The US GDP surged by 3.2% in the first quarter of 2019 and outperformed all G7 economies as the economy appears to improved by 1% compared to the last quarter of 2018, making it the best quarter for the US economy since 2015, despite a five-week government slowdown from December to January.
The US government projects 3% growth in 2019, a significant increase from the 2.2% average over the last decade and, unlike in Europe, the US does not face the threat of a new recession in 2019.
The government shutdown did cost the economy 0.3% of GDP, which forced the government to delay investments in certain key industries, including oil and gas exploration. The combination of the shutdown and a developing trade war with China may have hurt consumer confidence, as spending on durable goods – from light trucks to electronics – dropped by 5.3%.

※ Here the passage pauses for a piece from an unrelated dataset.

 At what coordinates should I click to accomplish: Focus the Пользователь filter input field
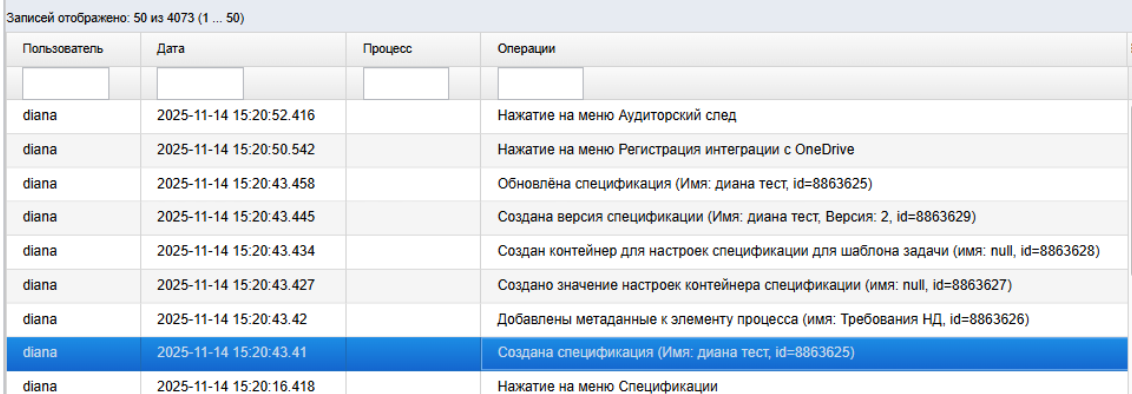tap(66, 84)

The drop, however, meant that imports fell which reduced the trade deficit and improved growth data. Strong growth has contributed to increased public investment in infrastructure at the state and local level, which surged by 3.9%. Political volatility may have boosted growth as businesses were stockpiled their inventory in preparation for a possible hike on import duties for Chinese products.
The Trump administration intends to make economic performance one of the main points for the president’s 2020 reelection campaign, which could be a winning strategy for the incumbent administration. Given the improved labour market and real wage growth, recent polling suggests that over 53% of Americans saw their personal finances improve over the last month.
A surging government deficit of $1 trillion, largely because of tax cuts and increased spending, resulting in a surge in debt-GDP ratio, remains a major issue for the Trump administration. The US’ record-low interest rates leave the economy with very little room to react if a downturn did come about as the effectiveness of both increased government spending and liquidity boosts have been largely exhausted.